Créature de la nuit.
Je suis une créature de la nuit.
On veut me forcer à entrer dans la lumière.
On veut m'observer, me disséquer, m'analyser.
Peu leur importe si je souffre, si je brûle, si je meurs.
Incapables de supporter l'existence de l'obscurité,
ils veulent tout blanchir, tout purifier, tout appauvrir.
Pain blanc, oeufs blancs, farine blanchie,
sucre blanc, cheveux teints, cerveau bleaché.
Ils souhaitent que le laser de leur morale
grille les neurones de mes valeurs.
Ils souhaitent que nous payions pour manger du carton
et que nous souriions en les en remerciant.
Ils souhaitent nous aveugler de leur lumière artificielle
en nous faisant croire que cela nous éclaire le chemin.
Ils veulent nous faire croire qu'il n'y a qu'une seule
façon de vivre et que la vie est unidimensionnelle.
Ils veulent tout séparer et tout encadrer afin de
tout contrôler alors que rien ne se sépare de la vie.
La vie forme un tout indestructible, aucune matière
ne se perd, la philosophie n'est pas séparable de la
science et la pensée, l'émotion et le corps ne font qu'un.

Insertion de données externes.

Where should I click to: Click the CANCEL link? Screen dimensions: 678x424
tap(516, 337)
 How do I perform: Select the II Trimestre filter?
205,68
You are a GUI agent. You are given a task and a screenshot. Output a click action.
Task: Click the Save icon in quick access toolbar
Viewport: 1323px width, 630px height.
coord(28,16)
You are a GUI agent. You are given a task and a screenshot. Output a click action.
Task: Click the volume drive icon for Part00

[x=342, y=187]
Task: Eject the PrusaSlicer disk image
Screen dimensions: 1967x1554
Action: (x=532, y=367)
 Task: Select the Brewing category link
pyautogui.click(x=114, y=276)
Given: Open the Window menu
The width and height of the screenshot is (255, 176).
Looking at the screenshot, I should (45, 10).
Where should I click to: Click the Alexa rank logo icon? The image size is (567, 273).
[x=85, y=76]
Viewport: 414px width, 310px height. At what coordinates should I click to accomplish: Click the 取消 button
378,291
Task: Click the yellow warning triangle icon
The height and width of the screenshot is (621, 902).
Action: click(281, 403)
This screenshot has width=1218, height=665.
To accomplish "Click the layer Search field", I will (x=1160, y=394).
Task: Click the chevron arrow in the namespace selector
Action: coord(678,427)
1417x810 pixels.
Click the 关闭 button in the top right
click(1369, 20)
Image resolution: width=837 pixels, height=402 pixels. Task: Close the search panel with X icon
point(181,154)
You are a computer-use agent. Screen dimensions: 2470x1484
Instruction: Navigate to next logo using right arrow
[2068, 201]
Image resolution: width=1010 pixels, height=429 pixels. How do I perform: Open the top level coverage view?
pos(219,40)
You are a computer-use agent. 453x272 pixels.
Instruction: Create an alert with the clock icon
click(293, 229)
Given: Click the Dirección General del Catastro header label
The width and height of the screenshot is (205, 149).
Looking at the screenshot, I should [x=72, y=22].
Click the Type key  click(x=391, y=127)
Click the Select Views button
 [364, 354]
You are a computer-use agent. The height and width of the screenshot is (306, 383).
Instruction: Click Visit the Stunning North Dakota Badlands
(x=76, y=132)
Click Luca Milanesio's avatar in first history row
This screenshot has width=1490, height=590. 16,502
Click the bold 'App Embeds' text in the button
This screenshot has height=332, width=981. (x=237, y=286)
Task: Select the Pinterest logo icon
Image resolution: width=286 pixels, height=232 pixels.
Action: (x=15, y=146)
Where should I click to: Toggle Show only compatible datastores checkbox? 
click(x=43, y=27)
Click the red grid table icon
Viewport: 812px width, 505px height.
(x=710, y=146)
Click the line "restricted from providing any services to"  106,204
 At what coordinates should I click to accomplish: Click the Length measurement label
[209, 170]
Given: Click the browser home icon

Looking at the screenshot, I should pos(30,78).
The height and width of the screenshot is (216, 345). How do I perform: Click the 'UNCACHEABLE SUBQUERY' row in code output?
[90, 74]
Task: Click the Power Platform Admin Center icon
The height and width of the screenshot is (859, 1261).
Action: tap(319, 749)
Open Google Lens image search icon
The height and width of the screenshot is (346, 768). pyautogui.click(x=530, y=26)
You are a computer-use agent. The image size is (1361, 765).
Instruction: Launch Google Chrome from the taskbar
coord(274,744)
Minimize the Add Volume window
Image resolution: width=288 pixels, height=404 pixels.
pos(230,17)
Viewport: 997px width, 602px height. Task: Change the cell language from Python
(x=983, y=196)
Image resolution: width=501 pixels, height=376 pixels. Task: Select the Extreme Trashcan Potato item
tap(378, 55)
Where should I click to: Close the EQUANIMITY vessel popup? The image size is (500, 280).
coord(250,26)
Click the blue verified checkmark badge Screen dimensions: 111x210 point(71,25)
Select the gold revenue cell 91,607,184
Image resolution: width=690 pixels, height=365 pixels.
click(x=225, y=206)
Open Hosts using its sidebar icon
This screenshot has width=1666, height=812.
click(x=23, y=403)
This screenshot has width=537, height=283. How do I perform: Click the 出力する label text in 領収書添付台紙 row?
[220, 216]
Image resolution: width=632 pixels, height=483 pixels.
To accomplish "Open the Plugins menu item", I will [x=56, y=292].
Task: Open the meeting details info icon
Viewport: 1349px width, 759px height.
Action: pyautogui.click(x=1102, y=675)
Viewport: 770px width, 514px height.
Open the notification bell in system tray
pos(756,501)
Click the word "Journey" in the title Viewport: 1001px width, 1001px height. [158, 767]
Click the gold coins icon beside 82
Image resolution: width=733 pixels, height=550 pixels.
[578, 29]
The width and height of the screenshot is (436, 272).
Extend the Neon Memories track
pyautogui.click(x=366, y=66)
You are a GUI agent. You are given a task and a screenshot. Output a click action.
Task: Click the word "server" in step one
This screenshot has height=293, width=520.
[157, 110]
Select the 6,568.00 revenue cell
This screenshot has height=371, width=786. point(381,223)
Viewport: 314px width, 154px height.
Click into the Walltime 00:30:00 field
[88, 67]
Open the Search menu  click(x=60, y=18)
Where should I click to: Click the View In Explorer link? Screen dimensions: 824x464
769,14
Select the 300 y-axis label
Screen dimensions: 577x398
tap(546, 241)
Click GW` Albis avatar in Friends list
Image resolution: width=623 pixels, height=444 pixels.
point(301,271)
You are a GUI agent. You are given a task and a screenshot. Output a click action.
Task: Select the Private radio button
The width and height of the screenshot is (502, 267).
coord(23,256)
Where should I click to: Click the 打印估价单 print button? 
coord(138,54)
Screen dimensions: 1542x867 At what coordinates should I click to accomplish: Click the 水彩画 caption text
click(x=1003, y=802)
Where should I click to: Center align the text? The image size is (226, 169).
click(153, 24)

Alors, chemin faisant, j'avais la paix mais dès qu'ils entrevirent
une fissure leur permettant de faire pénétrer leur lumière intoxicante
afin de s'immiscer dans ma vie et de la contrôler par quelque vulnérabilité,
ils sourièrent, enfin capables d'user de pouvoir sans but contre moi.
Leur lumière mortelle s'introduit dans la fissure
et tel un laser découpa ma chair tendre faisant saigner mon coeur
mais ma pensée demeure intacte et au contraire bien ravivée.
Alors je les regarde avec leur fausse morale et leur fausse lumière
se vautrer dans le pouvoir éphémère que le hasard a mis
entre leurs mains et je les vois utiliser mensonge et infâmie
afin d'arriver à leurs fins bien plus obscures que la plus obscure des nuits
et pourtant en pleine lumière éblouissante et je me dis que tôt ou tard
la lame de la guillotine de la vérité tombera car la lumière se consume
et finit par s'éteindre alors que la nuit est éternelle.
Ils ont peur de la nuit, ils ont peur de l'éternel,
ils ont peur du noir, ils veulent tuer l'obscurité.
Nous ne sommes pas dans un pays libre,
la liberté n'existe pas en ce pays,
ce pays n'existe même pas
et on vous a fait croire que cela fait votre affaire.
Il est interdit de penser, il est interdit de questionner,
il est interdit de remettre en question, il est interdit d'interdire
les crimes légaux, il est interdit de ne pas suivre les lois criminelles,
il est interdit de vivre la nuit, il est interdit d'être obscur.
On me tolère, on cherche la fissure, on la trouve, on s'immisce,
on me torture, enfin capables, mes tripes, mon coeur, tout saigne,
tout se consume dans leur lumière souriante et gentille.